TO BE DONE.
[1] In the subtitling post, which movie did the "You look different." / "I feel different." exchange remind the writer of?
[2] According to the subtitling post, why do scripts written after the fact for unscripted shows cause stress?

PAGE EXTRACT.
----

Stop Harrassing Subtitlists When They Translate Things Wrongly Because After 10 Different Shows Where People Mumble, Nobody Has Patience Anymore To Do Things Correctly.

"You look different."
"I feel different."

And then I realised it sounded like a scene from "The Incredibles". Then you kind of hope he will say he regretted what had happened, but of course that will never come. It's not a movie. Those things don't work in real life. Because in real life, nobody makes mistakes and say they're sorry. Things just happened and after a few years, it just dies away leaving only traces of whatever. A guy would try to remember because they forget easily. A girl would try to forget because they remember too much.

In real life, it stops there. It ends with him nodding his head and the awkward silence. And then you play with your cellphone hoping that someone would call so that the silence will be broken and you can answer the phone with a "Hello," wave him goodbye and walk away until you think he cannot see you anymore or the bus came.

Dude,  don't ever let that happened. EV-VER.

I have been busy with work. The bosses send me scripts like criminals send victims threats. The thing with subtitling is that sometimes scripts don't help. There are scripts that were sent from the production house (stuff like sitcoms & movies), and some are just scripts written later, things that are not scripted that you have to rewrite back (like reality shows such as "America's Next Top Model"), that may have errors in it that you need your ears to listen to the audio to correct it. This, my friend, is the point of stress - because now you have to do both job; translating and rewriting the scripts inside your head.

----

DATASET EXCERPT.

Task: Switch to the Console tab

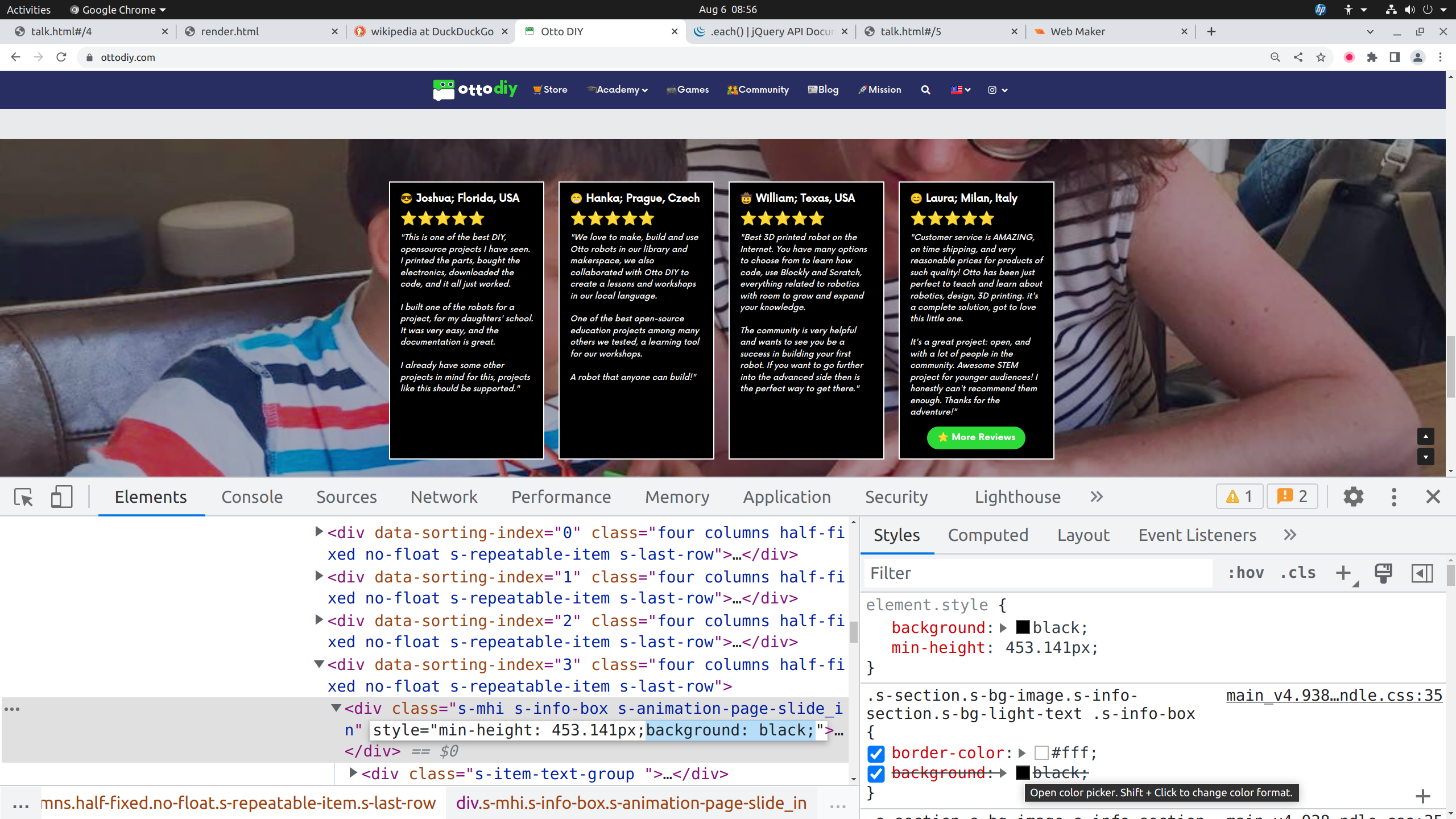Action: pos(252,497)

----

SOLUTION SET.
[1] "The Incredibles".

[2] These scripts may contain errors, so the subtitler has to listen to the audio to correct them. That means doing two jobs at once: translating and rewriting the script mentally.